## What you should do
All lines from the one containing "You are a computer-use agent. 274x205 pixels." down to the one containing "This screenshot has width=542, height=210.", both ends included, are to be given again exactly; omit the rest of the listing below.

Input START

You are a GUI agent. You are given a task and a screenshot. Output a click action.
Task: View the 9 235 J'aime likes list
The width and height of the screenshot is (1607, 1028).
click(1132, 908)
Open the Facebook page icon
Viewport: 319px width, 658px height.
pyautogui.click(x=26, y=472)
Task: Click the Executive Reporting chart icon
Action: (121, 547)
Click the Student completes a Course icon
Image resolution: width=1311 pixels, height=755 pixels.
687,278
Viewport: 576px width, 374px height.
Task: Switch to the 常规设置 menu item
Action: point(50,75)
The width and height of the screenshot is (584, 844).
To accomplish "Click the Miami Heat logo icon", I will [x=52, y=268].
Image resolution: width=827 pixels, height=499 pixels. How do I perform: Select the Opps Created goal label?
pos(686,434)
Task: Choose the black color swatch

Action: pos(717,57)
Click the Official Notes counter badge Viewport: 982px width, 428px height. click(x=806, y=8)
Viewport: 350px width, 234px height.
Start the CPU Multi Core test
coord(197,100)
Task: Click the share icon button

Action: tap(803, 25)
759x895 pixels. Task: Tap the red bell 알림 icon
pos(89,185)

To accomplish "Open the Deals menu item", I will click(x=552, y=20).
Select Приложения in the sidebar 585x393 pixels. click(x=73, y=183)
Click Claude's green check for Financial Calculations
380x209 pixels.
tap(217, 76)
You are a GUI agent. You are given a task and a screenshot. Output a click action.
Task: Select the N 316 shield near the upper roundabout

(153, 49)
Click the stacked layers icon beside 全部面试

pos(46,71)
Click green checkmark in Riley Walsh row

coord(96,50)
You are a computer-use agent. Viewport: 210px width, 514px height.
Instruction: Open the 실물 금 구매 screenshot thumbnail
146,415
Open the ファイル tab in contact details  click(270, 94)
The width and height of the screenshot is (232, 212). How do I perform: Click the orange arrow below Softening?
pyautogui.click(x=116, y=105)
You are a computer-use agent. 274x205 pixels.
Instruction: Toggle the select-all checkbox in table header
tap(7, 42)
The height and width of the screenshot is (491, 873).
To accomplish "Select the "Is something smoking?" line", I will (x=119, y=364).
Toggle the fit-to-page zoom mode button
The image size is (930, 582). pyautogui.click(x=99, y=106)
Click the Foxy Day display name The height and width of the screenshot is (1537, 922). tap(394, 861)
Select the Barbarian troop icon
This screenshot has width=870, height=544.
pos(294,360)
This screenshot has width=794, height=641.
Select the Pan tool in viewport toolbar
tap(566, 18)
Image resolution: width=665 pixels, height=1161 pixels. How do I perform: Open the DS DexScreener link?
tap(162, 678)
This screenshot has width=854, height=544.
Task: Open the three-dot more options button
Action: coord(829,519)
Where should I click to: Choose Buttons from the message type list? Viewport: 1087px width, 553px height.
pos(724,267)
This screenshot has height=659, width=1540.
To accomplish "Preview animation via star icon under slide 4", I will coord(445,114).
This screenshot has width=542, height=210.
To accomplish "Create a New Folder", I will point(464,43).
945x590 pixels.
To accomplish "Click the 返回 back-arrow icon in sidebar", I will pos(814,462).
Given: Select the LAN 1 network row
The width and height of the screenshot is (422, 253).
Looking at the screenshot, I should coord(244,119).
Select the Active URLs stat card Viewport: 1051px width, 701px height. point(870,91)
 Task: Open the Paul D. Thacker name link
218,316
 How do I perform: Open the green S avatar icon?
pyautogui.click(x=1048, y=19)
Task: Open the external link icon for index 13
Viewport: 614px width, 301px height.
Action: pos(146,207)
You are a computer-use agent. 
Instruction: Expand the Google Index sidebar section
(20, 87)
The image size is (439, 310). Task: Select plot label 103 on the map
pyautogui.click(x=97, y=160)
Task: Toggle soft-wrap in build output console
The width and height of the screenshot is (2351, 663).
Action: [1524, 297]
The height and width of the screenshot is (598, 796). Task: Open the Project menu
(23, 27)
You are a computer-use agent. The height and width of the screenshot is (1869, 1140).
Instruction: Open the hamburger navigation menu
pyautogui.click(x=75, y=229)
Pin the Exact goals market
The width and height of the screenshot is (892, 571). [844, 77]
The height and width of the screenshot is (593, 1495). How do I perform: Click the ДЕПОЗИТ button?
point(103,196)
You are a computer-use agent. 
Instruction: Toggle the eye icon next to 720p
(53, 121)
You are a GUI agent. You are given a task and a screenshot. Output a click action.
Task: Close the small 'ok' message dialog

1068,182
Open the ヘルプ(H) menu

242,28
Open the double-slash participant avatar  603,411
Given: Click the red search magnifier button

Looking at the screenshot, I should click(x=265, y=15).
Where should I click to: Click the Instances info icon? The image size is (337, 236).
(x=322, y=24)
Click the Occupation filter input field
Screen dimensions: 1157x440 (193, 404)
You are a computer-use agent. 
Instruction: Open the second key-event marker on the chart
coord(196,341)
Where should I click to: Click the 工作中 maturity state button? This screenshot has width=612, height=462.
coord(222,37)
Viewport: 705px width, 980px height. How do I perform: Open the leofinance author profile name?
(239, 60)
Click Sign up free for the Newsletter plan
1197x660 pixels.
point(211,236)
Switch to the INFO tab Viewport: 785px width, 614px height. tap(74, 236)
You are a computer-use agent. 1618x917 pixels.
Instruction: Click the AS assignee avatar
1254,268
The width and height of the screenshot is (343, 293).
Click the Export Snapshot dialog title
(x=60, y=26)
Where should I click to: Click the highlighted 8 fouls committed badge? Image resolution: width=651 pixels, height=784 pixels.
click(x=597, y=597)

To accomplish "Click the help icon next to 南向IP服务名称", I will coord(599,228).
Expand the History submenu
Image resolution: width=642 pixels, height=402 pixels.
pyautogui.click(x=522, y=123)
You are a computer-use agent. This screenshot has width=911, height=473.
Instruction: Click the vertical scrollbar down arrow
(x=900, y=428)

Input END

## Solution to this exercise
You are a computer-use agent. 274x205 pixels.
Instruction: Toggle the select-all checkbox in table header
tap(7, 42)
The height and width of the screenshot is (491, 873).
To accomplish "Select the "Is something smoking?" line", I will (x=119, y=364).
Toggle the fit-to-page zoom mode button
The image size is (930, 582). pyautogui.click(x=99, y=106)
Click the Foxy Day display name The height and width of the screenshot is (1537, 922). tap(394, 861)
Select the Barbarian troop icon
This screenshot has width=870, height=544.
pos(294,360)
This screenshot has width=794, height=641.
Select the Pan tool in viewport toolbar
tap(566, 18)
Image resolution: width=665 pixels, height=1161 pixels. How do I perform: Open the DS DexScreener link?
tap(162, 678)
This screenshot has width=854, height=544.
Task: Open the three-dot more options button
Action: coord(829,519)
Where should I click to: Choose Buttons from the message type list? Viewport: 1087px width, 553px height.
pos(724,267)
This screenshot has height=659, width=1540.
To accomplish "Preview animation via star icon under slide 4", I will coord(445,114).
This screenshot has width=542, height=210.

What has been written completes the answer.